ROMA Impadronirsi dei caveau della Zecca di Stato, arrestare il governatore della Banca centrale greca se si fosse opposto, e appellarsi a Mosca per avere aiuto. Il tutto per far uscire la Grecia dall’euro. A rivelare il quasi golpe del 14 luglio ad Atene è il “Financial Times”. Progetto “covato” dalla corrente di sinistra di Syriza, partito del premier Tsipras, e discusso all’Oscar Hotel in una riunione presieduta dal leader di “Piattaforma di sinistra” e ministro dell’Energia e Ambiente, Panayotis Lafazanis, poi dimissionario per aver votato no alle proposte europee post-referendum. FT scrive di «un piano coperto per il ritorno alla dracma» dopo che a Bruxelles la Grecia aveva «ceduto ai creditori, provocando scoramento e disperazione in molti nel partito». Il paradosso è che i presunti partecipanti al complotto non si sarebbero resi conto della gravità della proposta e ne avrebbero parlato con i giornalisti, l’avrebbero anzi fatta filtrare da “simpatizzanti” dei media che si trovavano fuori dell’albergo e informavano i colleghi. Tsipras aveva appena detto sì al salvataggio da 86 miliardi. La sinistra, composta da vetero-comunisti e fan del defunto presidente venezuelano Chavez, non sapeva più come sventare l’accordo. Un attivista citato da FT spiega che era «ovviamente un momento di grande tensione, ma avvertivi in quella stanza anche un autentico spirito rivoluzionario». Per Lafazanis il governo si sarebbe dovuto impadronire della Zecca dov’è custodito il grosso delle riserve in valuta. «Il nostro piano – avrebbe detto – è quello passare a una moneta nazionale. Lo avremmo già dovuto fare, ma possiamo farlo adesso». Avrebbe anche calcolato in 22 miliardi il tesoretto, per pagare stipendi e pensioni e garantire cibo e carburante in attesa della nuova dracma. La Banca centrale sarebbe passata sotto l’esecutivo e il governatore, Yannis Stournaras, se si fosse ribellato sarebbe finito agli arresti.
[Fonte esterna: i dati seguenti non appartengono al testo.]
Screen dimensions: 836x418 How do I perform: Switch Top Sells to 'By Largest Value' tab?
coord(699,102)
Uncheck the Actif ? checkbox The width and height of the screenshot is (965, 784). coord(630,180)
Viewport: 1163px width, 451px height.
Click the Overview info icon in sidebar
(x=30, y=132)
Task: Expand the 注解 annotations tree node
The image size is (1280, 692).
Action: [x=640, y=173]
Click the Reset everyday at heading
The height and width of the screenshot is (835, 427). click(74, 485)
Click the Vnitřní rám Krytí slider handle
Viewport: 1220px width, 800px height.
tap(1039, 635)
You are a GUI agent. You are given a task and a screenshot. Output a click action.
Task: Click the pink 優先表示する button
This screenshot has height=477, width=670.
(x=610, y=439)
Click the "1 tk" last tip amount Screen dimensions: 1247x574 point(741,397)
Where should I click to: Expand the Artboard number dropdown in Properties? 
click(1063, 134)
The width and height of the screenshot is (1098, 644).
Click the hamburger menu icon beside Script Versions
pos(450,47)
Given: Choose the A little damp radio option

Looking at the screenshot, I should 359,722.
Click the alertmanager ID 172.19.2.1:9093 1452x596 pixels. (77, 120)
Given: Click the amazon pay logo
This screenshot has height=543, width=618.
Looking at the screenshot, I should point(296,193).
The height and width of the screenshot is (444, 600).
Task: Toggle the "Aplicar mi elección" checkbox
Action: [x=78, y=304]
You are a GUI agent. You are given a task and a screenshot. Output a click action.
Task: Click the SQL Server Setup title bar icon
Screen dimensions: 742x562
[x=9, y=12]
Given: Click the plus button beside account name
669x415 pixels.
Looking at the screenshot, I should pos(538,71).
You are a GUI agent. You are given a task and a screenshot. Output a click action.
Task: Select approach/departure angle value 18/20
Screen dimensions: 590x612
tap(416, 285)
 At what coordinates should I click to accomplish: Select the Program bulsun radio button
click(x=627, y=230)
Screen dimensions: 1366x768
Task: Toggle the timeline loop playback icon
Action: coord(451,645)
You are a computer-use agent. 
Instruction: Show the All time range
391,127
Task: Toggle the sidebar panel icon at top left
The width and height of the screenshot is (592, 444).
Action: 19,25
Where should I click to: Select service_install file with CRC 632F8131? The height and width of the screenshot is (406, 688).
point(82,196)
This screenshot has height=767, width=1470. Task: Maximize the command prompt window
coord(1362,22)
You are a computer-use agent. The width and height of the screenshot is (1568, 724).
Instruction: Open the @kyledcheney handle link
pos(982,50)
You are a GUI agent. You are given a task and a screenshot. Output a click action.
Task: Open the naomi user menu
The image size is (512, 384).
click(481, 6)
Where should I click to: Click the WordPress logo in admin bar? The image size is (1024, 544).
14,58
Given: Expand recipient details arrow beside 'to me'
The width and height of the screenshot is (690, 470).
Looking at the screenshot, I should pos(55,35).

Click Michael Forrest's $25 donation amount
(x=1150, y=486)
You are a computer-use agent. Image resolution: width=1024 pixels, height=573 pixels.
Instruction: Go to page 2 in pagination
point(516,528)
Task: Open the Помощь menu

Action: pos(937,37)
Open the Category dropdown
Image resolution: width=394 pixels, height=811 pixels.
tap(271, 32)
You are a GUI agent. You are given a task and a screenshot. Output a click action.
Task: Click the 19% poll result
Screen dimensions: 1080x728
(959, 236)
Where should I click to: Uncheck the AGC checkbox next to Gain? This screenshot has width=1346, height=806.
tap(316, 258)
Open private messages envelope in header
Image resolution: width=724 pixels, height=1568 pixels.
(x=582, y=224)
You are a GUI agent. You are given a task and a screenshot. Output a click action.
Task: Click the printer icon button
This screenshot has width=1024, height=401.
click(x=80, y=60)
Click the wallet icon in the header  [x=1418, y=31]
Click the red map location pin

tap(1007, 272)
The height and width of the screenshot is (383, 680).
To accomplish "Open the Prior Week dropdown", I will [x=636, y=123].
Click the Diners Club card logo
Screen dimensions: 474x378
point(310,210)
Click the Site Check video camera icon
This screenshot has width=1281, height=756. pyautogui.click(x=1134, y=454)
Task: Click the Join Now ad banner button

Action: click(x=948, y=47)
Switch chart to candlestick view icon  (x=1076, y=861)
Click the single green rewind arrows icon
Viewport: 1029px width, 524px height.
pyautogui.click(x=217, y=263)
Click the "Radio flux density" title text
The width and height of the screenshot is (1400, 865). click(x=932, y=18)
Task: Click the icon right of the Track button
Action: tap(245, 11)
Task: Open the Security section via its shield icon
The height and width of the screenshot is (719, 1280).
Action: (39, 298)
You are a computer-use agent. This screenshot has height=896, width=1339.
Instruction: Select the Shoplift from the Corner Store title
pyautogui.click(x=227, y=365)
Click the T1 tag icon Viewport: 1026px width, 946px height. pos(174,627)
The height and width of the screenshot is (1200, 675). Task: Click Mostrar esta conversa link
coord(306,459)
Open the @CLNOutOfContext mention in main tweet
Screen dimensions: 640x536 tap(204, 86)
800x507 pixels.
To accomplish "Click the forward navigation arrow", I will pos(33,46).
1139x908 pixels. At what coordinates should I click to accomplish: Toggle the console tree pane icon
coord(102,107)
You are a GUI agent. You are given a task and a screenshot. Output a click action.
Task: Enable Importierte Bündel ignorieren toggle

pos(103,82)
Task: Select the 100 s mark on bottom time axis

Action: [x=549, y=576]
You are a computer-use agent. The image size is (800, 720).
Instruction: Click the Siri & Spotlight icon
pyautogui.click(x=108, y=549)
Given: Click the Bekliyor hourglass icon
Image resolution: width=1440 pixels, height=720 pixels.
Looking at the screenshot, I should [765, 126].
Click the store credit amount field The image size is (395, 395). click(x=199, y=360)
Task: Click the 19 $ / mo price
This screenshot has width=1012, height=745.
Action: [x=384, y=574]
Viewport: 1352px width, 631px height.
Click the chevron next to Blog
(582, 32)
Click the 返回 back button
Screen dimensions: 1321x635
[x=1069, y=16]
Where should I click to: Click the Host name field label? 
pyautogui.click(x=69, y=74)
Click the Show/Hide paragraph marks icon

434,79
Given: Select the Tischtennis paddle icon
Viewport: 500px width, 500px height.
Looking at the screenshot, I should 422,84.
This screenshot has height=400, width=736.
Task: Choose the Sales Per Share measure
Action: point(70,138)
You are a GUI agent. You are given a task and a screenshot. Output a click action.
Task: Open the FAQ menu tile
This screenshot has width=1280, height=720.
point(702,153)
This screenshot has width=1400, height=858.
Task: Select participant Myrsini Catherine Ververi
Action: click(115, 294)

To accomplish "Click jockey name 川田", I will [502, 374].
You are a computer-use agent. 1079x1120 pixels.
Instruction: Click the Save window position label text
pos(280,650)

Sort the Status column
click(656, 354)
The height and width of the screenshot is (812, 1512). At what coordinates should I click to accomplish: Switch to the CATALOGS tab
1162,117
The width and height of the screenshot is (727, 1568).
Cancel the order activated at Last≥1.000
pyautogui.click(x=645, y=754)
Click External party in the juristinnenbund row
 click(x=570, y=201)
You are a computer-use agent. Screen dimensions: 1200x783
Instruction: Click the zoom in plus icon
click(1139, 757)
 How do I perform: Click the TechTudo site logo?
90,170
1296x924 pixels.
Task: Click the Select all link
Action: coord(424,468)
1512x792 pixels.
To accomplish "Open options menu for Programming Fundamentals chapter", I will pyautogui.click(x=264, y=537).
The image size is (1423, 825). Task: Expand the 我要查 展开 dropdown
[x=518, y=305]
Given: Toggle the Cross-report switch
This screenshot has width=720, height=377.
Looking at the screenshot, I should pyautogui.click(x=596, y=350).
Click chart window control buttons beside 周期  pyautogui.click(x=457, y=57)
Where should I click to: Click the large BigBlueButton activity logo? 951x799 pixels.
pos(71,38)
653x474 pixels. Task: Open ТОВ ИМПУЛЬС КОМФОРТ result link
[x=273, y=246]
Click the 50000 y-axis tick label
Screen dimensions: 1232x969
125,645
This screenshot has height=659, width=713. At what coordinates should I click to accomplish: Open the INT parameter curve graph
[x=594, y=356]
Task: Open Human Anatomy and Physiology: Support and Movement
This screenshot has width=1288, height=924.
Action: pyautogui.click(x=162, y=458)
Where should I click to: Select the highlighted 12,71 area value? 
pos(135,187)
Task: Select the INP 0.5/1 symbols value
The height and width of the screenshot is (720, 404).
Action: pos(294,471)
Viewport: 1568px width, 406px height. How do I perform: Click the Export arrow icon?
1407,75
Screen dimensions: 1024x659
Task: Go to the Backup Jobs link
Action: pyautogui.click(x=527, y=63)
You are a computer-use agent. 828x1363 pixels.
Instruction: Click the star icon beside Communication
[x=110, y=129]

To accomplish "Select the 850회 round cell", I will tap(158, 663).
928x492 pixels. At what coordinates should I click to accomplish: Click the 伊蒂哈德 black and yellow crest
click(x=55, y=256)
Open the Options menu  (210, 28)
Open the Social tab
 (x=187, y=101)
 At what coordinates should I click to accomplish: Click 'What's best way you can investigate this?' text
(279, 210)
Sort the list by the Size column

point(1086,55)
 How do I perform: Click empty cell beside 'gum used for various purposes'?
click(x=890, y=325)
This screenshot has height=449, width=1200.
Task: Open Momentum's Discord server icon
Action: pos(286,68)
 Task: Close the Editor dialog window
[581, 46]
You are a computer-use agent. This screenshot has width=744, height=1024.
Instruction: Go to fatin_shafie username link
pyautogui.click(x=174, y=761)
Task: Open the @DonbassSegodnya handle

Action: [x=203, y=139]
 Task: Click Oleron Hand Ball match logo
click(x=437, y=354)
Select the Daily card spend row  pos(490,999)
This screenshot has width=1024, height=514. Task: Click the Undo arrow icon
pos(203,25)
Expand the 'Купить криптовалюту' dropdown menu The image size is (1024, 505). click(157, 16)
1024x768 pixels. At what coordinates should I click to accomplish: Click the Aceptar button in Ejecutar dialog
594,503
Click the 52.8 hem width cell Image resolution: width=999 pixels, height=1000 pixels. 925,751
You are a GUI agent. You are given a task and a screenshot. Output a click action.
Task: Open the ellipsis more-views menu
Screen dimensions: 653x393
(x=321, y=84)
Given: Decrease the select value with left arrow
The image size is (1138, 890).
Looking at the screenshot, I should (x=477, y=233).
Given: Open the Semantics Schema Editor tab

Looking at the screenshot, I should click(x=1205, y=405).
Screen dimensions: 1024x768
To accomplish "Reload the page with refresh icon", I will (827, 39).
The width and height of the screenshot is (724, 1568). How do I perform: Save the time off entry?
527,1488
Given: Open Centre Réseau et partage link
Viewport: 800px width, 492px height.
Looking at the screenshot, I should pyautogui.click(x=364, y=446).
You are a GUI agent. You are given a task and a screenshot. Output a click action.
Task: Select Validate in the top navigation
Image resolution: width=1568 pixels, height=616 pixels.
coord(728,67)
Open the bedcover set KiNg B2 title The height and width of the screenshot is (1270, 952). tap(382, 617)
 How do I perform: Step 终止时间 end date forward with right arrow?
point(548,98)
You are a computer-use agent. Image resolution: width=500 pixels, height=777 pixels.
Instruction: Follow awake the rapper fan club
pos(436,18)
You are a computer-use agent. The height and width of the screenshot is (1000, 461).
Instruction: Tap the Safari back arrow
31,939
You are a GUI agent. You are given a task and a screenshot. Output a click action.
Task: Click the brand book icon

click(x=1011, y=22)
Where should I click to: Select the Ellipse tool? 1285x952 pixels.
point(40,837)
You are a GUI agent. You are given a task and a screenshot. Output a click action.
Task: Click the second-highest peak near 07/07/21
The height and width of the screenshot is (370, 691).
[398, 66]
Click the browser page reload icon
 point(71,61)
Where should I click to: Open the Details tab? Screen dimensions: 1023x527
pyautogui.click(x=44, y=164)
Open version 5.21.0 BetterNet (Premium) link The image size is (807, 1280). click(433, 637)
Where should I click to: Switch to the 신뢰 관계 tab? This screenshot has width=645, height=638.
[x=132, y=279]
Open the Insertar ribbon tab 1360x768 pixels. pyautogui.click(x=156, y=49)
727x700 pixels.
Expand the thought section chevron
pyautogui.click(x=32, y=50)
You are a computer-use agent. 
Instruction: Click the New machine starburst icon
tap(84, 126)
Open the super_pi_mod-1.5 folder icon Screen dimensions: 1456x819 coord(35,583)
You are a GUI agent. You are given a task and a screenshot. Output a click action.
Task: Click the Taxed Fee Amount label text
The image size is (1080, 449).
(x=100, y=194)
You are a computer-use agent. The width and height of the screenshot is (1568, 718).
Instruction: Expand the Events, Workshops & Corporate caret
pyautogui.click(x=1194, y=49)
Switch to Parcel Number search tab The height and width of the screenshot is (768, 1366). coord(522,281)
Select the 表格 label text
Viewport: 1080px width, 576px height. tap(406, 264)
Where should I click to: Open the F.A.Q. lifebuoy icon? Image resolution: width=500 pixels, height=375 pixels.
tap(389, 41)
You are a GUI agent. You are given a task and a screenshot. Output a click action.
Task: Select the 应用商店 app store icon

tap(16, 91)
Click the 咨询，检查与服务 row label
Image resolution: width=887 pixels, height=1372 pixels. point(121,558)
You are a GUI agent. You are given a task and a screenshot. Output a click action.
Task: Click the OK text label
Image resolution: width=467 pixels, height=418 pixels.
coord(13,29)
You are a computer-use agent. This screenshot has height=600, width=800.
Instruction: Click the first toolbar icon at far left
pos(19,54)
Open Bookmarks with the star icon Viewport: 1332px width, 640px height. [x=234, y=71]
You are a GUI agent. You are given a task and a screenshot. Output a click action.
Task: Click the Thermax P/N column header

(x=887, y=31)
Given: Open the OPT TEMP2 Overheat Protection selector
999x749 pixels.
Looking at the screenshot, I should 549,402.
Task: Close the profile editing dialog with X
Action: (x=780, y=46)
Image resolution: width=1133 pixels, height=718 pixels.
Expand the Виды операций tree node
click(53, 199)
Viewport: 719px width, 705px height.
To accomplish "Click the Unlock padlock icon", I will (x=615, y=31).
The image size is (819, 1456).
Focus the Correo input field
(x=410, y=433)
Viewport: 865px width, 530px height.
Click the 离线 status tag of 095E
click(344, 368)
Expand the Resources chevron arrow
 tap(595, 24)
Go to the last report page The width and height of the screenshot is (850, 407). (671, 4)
Il Financial Times osserva che in realtà la sinistra di Siryza non sa neppure come funzioni l’Eurozona: anzitutto, le riserve elleniche ammonterebbero non a 22 ma a 10 miliardi, e nel momento in cui il governo avesse commissariato la Banca centrale, la Bce avrebbe dichiarato inutilizzabili quelle banconote. Lafazanis, interpellato da FT, non smentisce né commenta. Parte del piano sarebbe stato l’accordo energetico firmato con Mosca proprio da Lafazanis, che sperava di portare nelle casse dello Stato 5 miliardi d’anticipo sul transito di gas in Grecia.